Love in a time of Technology


My friend Sasenariane Persaud sent me his latest collection of poems Love in a time of Technology (Tsar/Mawenzi 2014) several months ago.

I’m no literary critic, and my understanding and appreciation of poetry is non-academic. I like poetry that touches my heart and makes me misty eyed. And by those simple standards, Sase's latest collection is one of the most exquisite collections of poems I’ve read in recent times. 

I read it and re-read it several times.

I wanted to review it in April, which is celebrated as poetry month in Toronto.

Divided into four parts, the poems are about love, longing, and belonging; about remembering, nostalgia, and memory; and about desires that are both carnal and chaste. The poet is on a journey and wants to take you on the ride of a lifetime.

In the first section – Love in a time of technology – the poems that stay with you for a long time are 'In Hickson Park: Tampa on the River,' and 'The Promise.' 

In the first, the poet wants to take you “where laughter fills the night.” And in the second, the poet reminiscences longingly about the girl who has transformed, as he reminds her that “the apology wounding as much as it heals.”

In Hickson Park: Tampa on the River

I want to take you
where white lights
glow on deleafed winter
 oaks like icicles,
where the dark river
floats a rubber slipper
inland – away from the bay
invading our souls,
where water erupts
under spotlights
like our love once
I want to take you
where laughter fills the night

The Promise 

The falling coin striking tiles
rolls into a corner
you have ceased looking at.
Where is the girl who gave
unreservedly whose eyes held
promises you could not keep;
where is she whose silence
freed and trapped you
in a sub-tropical garden?
The fallen disc rests on cold ceramic –
your pocket is laden with plastic
that slide in and out of readers
accepting your promise to pay tomorrow –
is today a circle cartwheeling out of reach,
the apology wounding as much as it heals.

The section Elsewhere is about places that the poet hails from and / or belongs to both physically and metaphorically.
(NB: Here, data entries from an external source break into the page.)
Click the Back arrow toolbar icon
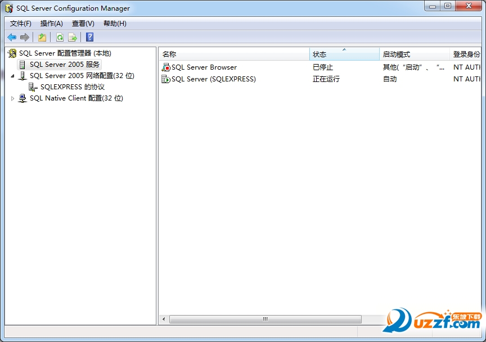 click(x=12, y=37)
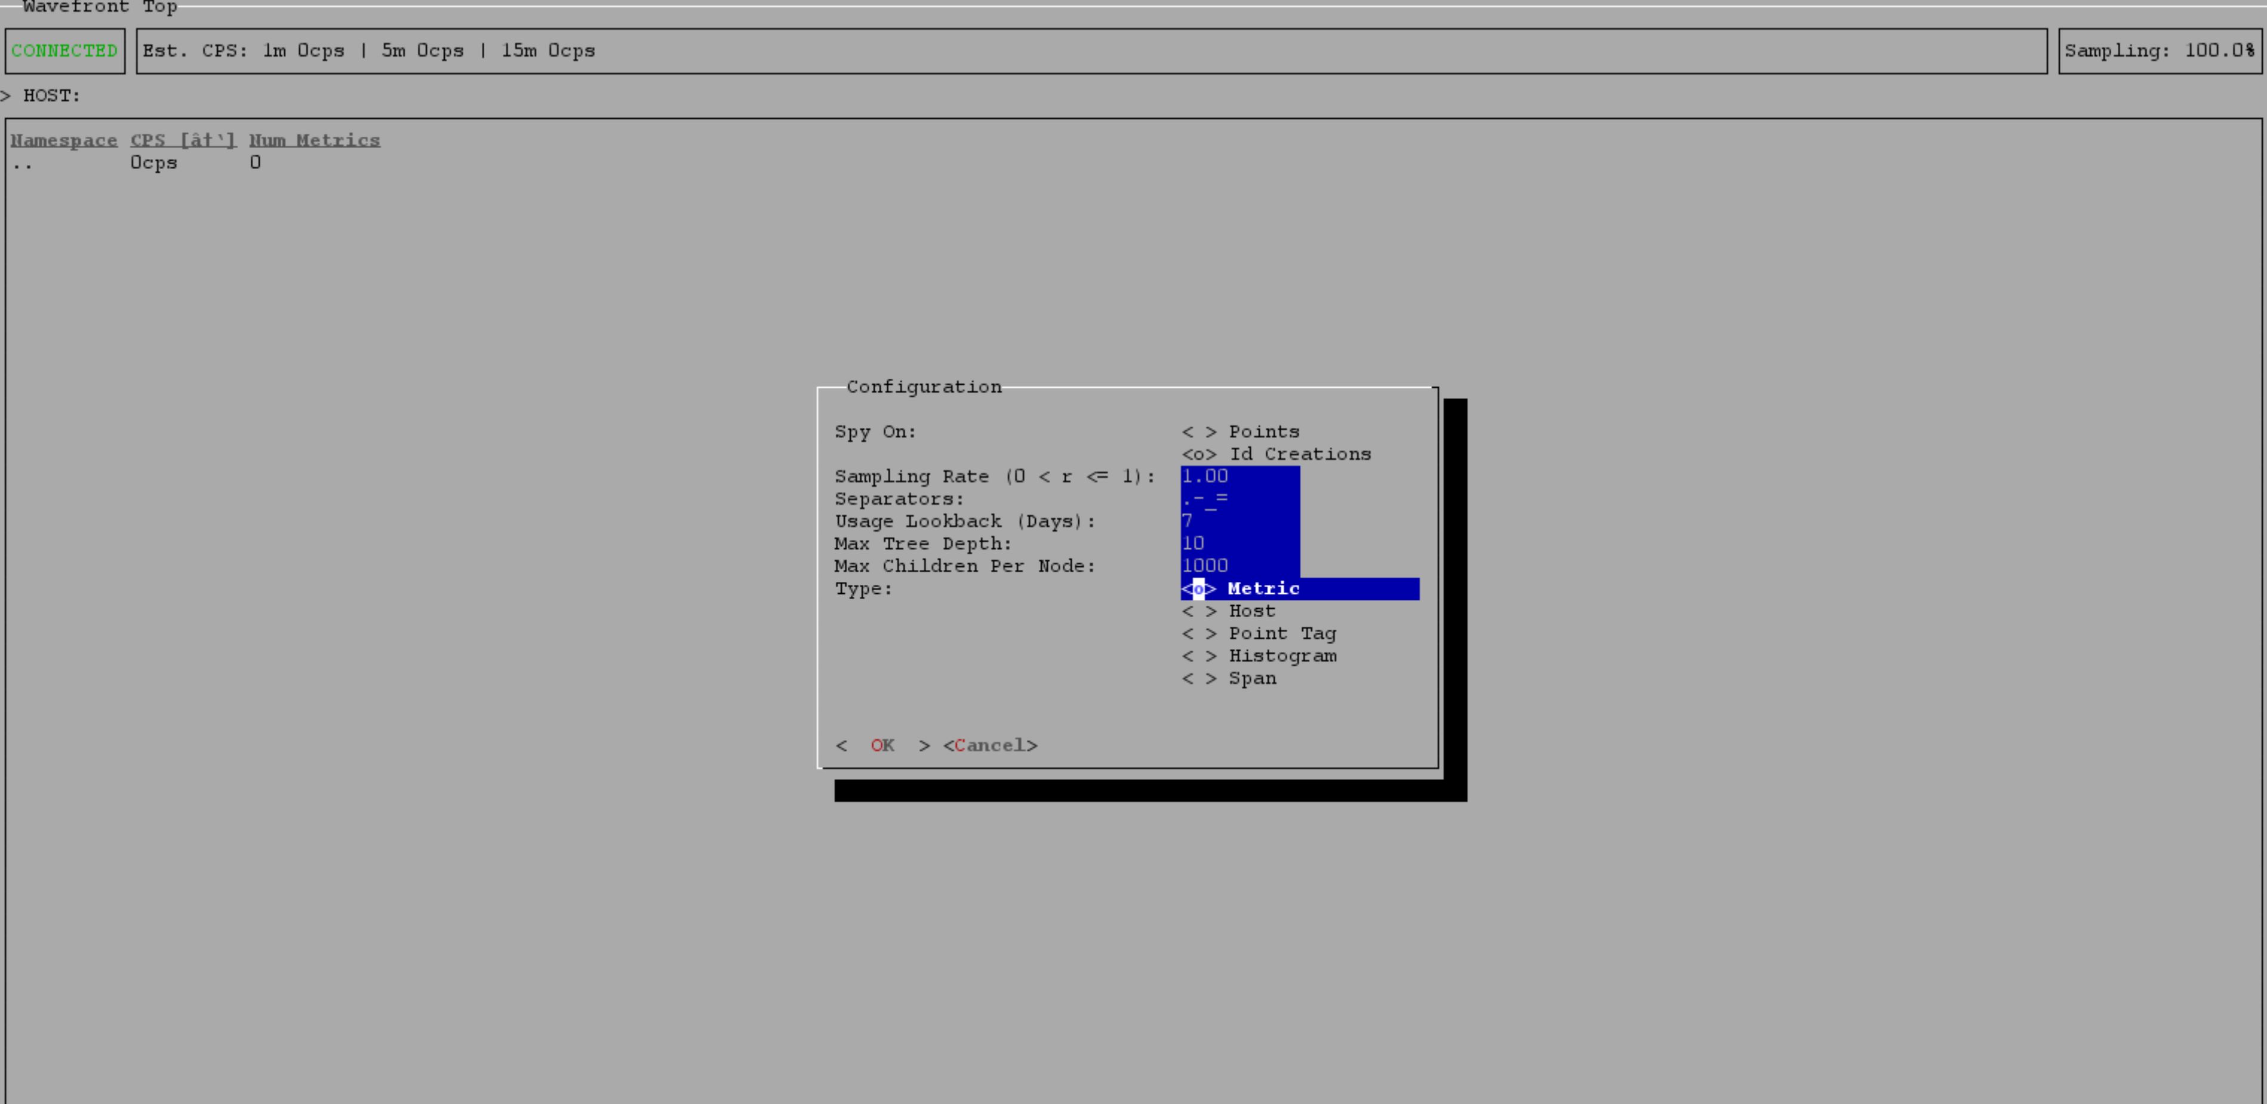Click the Max Children Per Node field
The height and width of the screenshot is (1104, 2267).
point(1239,566)
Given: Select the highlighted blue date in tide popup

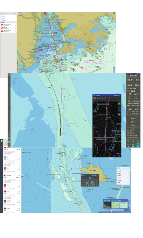Looking at the screenshot, I should (90, 178).
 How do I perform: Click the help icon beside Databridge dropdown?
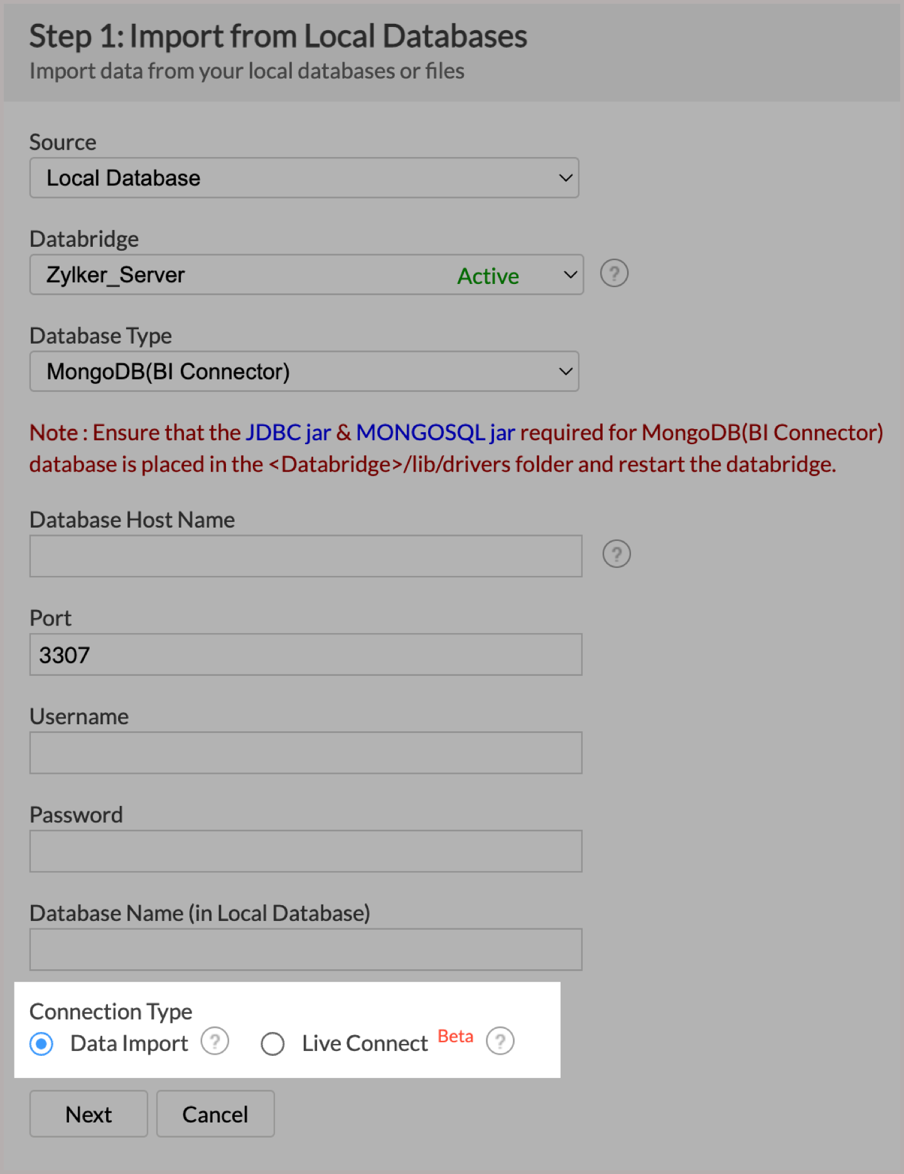(614, 274)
The poem 'In Our Heads' captures the ephemeral essence of the section.

In Our Heads

Fireflies light our heads
in an afternoon
when there are none
must be pre-festival fireworks
or the stars that light
journeys to other worlds

This feeling of an immigrant’s loneliness is exemplified manifold in the next section – Storm, where in 'Tulips,' the poet laments

And if in spring
I sing promises to tulips
instead of marigolds
 daffodils instead of oleanders
or at my desk bite
an apple instead of a turmeric
mango – not concealed pleasure
on the side – it is because
I have no country
but the country of Gandhi’s Gita.

The two masterpieces in the collection are 'Returning to a Far Country' and 'Georgetown,' and both are about a time that has gone by, a time that won’t return. Although 'Far Country' concludes triumphantly, it’s a tragic remembrance of a time that won’t return:

and there was no greater rain
and there was no greater city
on no greater country
in no greater time
than this time of our love

Georgetown is the most evocative poem in the collection

'Georgetown'

For evenings on the seawall
drinking soup thickened with coconut milk,
melting cassava, sweet potatoes and plantains;
for your smile in the mornings, a wave
from your platform as we pass, the trade wind
in our faces; for parched peanuts jumping
out fingers unto sand and breakers exploding
on old brick groynes jutting into the Atlantic’s
belly and tempering tides as stars flick on;
for conversations on galaxies, or monologues,
what if we are from beyond beyond,
aliens in this space and the ocean spray
sprinkling spectacles and moistening lips;
for a first kiss, or second riding around
the bandstand, the dance of street lights
in your eyes, I would return. I would dare all gun-wielding bandits to walk, linked fingers
with your ghost on the sapodilla brown sand.